Традиция. Пушкинск. традиции обознач. ещё в ранней прозе Ч (мысль в её простоте и ясности). Ч. близок пушк. «Повестям Белкина». Сам же Ч. отмечал свою близость скорее Гоголю (сатирич. ключ, гротеск, герой в быту, в своей традиц. повседн. жизни, где он и раскрыв-ся). Но у Гоголя – подробн. детализ-я, тяга к опредмечиванию живого. У Ч. же деталей не много, но они чрезвыч. нагружены, говорящие, доходит почти до уровня символа. Тург. традиция (см. «Записки охотника»): прослежив-ся действие в сюжете, внимание к нему (Тург. «Свидание» – Ч. «Егерь»). «Мечты», «Счастье». Щедринск. традиц.: Ч. не срывает масок, не прибег. к острым гиперболам. У Ч. более тонк. инструментарий. Излюбл. чех. приём: изображ. внутр. мира героя через его поступки. Именно внутр. мир и определ. нашу жизнь. Важно достоинство челов.
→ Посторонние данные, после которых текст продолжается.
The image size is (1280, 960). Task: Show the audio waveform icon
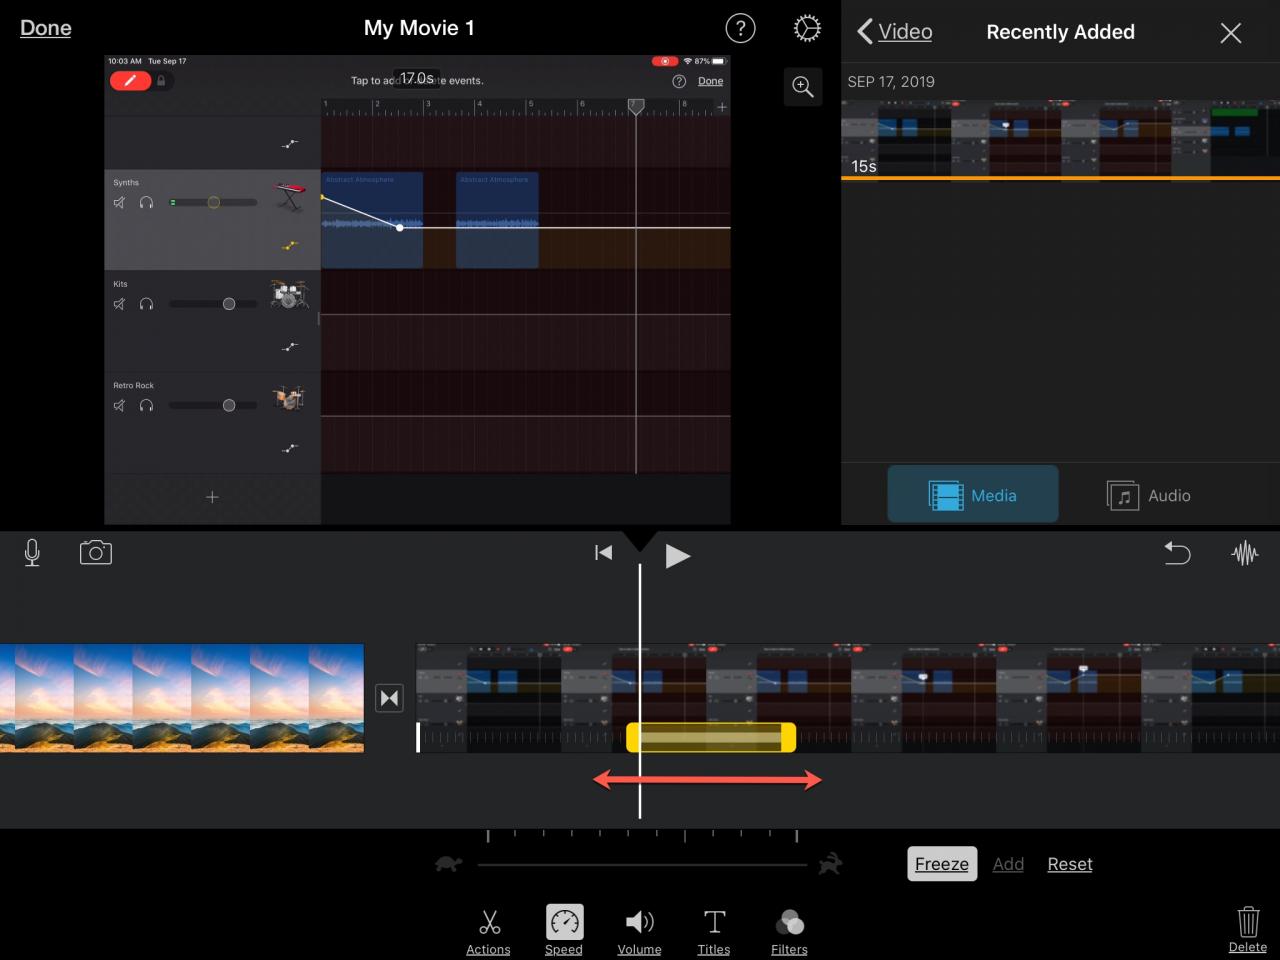pyautogui.click(x=1245, y=553)
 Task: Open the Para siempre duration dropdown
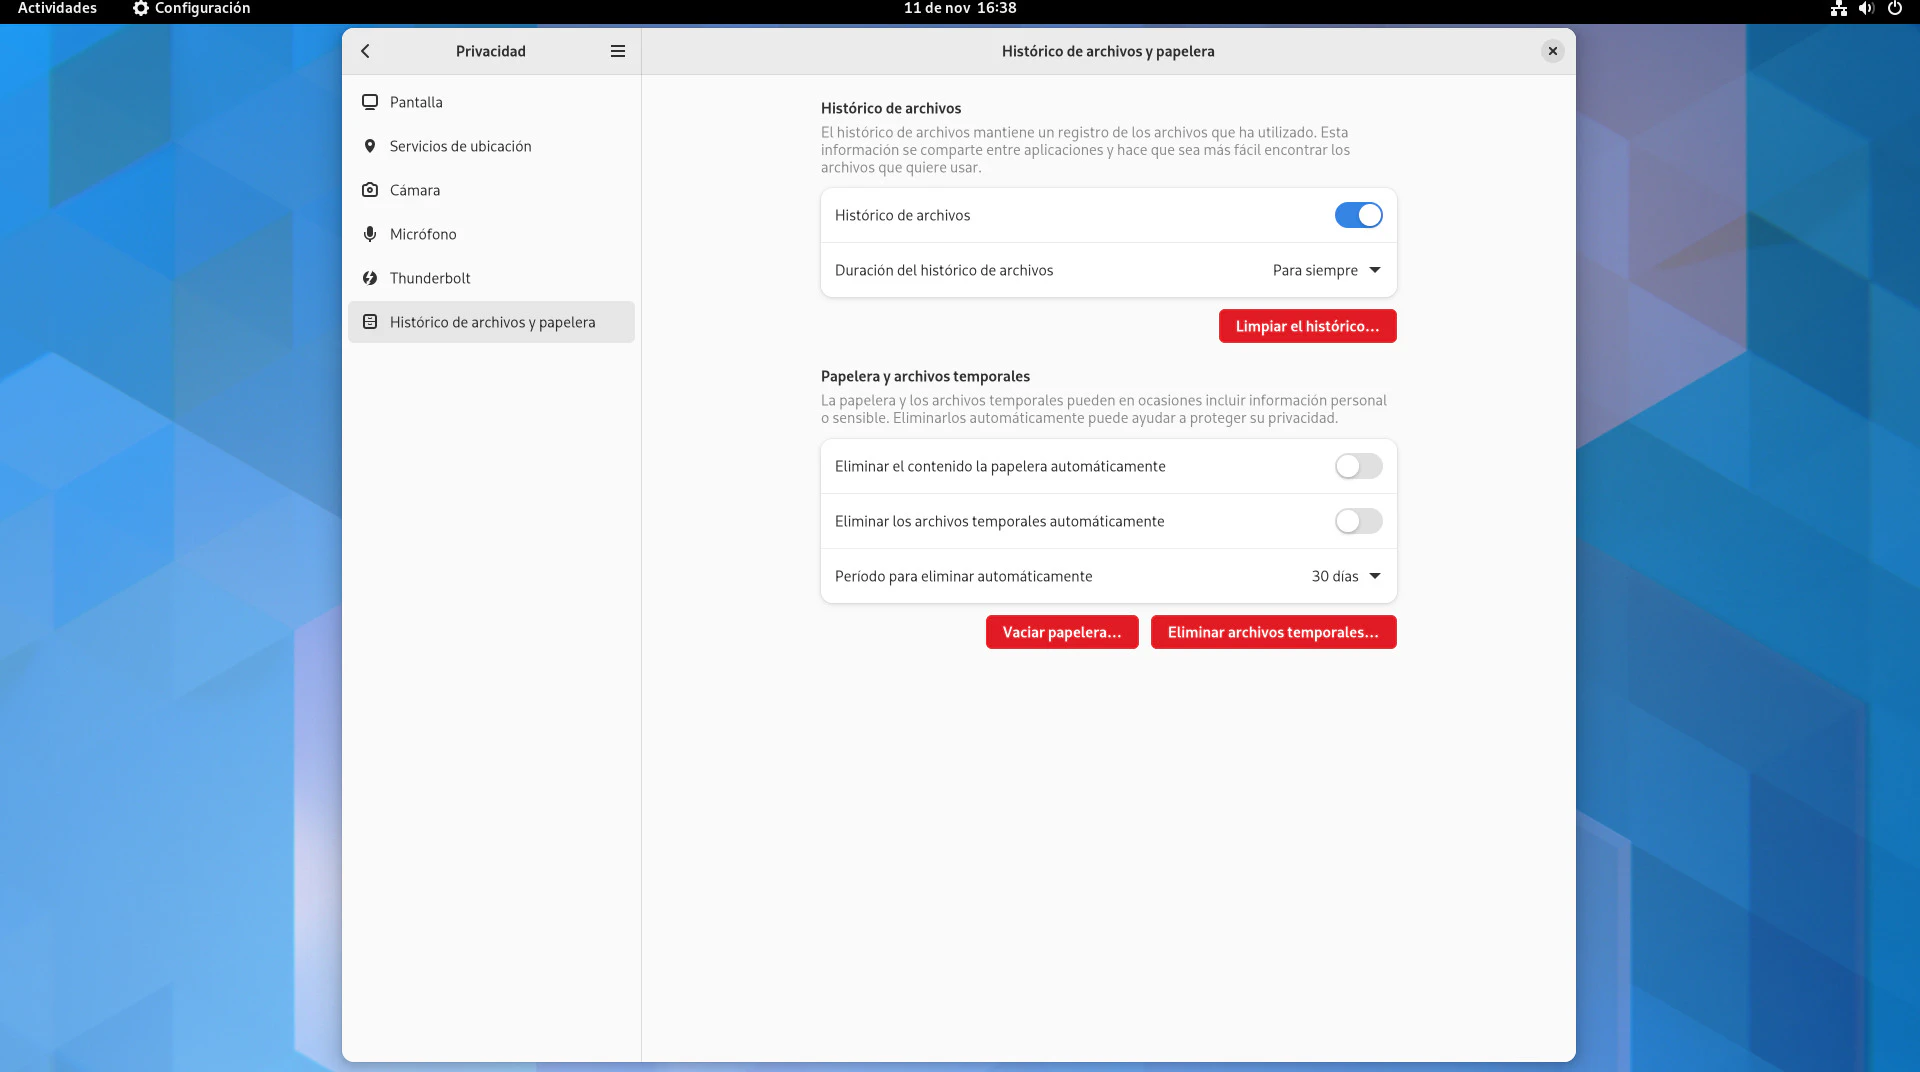pos(1326,270)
Новаторство. Ч. – в поиске нов. жанр. форм: и в расск., и в повести Ч. расшатыв. привычн. границы. Ч. не написал романа, т.к. его интересовало другое: можно ли изобразить жизнь небольшого кол-ва людей, но при этом эпич. размах духовн/душевн. жизни. Интерес у раннего Чехова к неожиданной точности, природным деталям. Мир природы сближ-ся с бытов. сценами. Юмористич. рассказ, сценка, юморист. дневник, фельетон – это те жанры, в которых пробует себя молод. Ч. Из физиологии – деталь, злободневность, компактность и точность зарисовки. Сначала у Ч. мы находим комич. комич. новеллу. Со временем фабульность у него будет ослабляться. Доминирующ. будет сценка, без комич. конца. Нараст. бессобытийность, рассказом станов-ся случайно выхвач. из жизни эпизод, действие обрыв-ся на середине, финал открытый. Большую роль играют диалоги (это характ. для коротк. расск. и других авторов, наприм. Лейкина). Ч. постоянно сосредатач-ся на внутр. мире челов., на оригинальн-ти этого челов. Вещная линия раздвигается Чеховым, чтобы выписать внутр. мир челов. Детали у Ч. очень значимы. Деталь будет иметь ослабл. связь с ситуац. Реальность, как сумма случайностей. Если герой Ч. философствует, то чаще в негат. смысле. Умств. герой у Ч. – герой не живущий. Этот герой – главн. находка Ч. Развитие и деградация героя происх. не целенаправленно. Нет поступат. движ-я, всё происх. случайно, стихийно. Внутр. монолог у Ч. редок. Характ. перемежающ. планы: обыденность – пейзаж – внутр. мир челов. Метафора у Ч. бедна («Ионыч»). Впоследств. Ч. чаще обращ-ся к несобств. прямой речи, которая вытесн. внутр. монолог (т.к. внутр. монолог «прямой речью отдаляет героя от читателя»; у Ч. – несобственно прямые переживания). Внутр. движ-я героев передаются не через внеш. жесты (здесь Ч. схож с Т.), а перед-ся через ритм и темп речи. Атмосфера передаётся через синтаксис. (Гаспаров: «Ч. притворялся не-новатором, тогд как другие притворялись новаторами»).